To evaluate the stability of the proposed model, five repeated experiments were conducted under the same experimental settings. As shown in
Table 9, the proposed method achieves an average mAP@0.5 of 0.960 with a standard deviation of only 0.001, and an average mAP@0.5:0.95 of 0.563 with a standard deviation of 0.003. These results indicate that the proposed model maintains stable detection performance across different runs.
Visualization of Detection Results
This study employs Grad-CAM (Gradient-weighted Class Activation Mapping) visualization to compare the feature response regions of different models. This analysis further reveals, from the perspective of model interpretability, the attention mechanisms adopted by different detection methods during insulator defect recognition. Unlike quantitative metrics in tables, heatmaps can intuitively display the image regions emphasized by the model during prediction and help determine whether the model is affected by complex background factors such as towers, ground textures, and surrounding infrastructure. To ensure fairness of comparison, the same test samples are selected for visualization. The models involved in the comparison are consistent with those in the preceding comparative experiments, including multiple general-purpose object detection models, Transformer-based detectors, task-specific lightweight models, and the proposed method. The selected samples cover the three insulator defect categories in the dataset, enabling a comprehensive evaluation of the feature attention capability and background-interference resistance of different models under practical application conditions.
Figure 10 presents the Grad-CAM heatmap comparisons for representative samples from the three defect categories.

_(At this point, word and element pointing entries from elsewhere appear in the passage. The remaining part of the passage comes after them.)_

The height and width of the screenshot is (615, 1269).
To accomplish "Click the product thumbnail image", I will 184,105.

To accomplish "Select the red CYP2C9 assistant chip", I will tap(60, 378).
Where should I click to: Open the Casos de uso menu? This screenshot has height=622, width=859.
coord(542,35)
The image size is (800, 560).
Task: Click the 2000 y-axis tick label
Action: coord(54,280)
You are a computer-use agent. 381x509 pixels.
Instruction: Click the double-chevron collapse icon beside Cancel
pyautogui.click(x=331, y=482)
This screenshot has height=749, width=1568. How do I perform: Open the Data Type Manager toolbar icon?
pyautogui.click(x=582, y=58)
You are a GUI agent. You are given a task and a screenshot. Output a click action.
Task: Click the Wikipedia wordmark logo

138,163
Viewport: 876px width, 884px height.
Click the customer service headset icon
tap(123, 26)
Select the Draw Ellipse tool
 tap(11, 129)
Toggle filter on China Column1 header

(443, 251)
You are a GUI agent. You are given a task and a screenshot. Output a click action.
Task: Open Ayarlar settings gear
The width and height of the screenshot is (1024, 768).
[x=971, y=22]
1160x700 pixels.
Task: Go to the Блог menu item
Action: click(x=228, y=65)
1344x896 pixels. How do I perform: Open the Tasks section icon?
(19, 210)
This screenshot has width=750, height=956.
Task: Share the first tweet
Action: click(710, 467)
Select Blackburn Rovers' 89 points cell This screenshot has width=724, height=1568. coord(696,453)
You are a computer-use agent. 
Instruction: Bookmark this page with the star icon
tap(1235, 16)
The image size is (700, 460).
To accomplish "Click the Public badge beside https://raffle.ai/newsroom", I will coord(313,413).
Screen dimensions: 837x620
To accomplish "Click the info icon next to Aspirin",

Different detection models show distinct strengths in defect localization and background suppression. Transformer-based detectors, such as DETR and RT-DETR, tend to activate non-target regions under complex backgrounds, including towers, conductors, and surrounding textures. General-purpose YOLO models can capture defect-related regions, but their attention may become dispersed or spatially shifted when detecting small defects. Although lightweight models improve computational efficiency, their heatmap responses are often less continuous and stable. In contrast, the proposed method produces more discriminative feature responses, with activations consistently concentrated on insulator defects and adjacent informative regions. This demonstrates that the introduced feature enhancement and multi-scale fusion mechanisms can strengthen defect representation, suppress irrelevant background interference, and reduce false detections and localization errors in complex inspection scenarios.
Therefore, the proposed model can strengthen defect-related information during multi-scale feature interaction while suppressing interference from irrelevant background features, thereby establishing more reliable discriminative evidence in insulator images. The visualization results further demonstrate the comprehensive advantages of the proposed method in background-interference suppression and small-defect representation.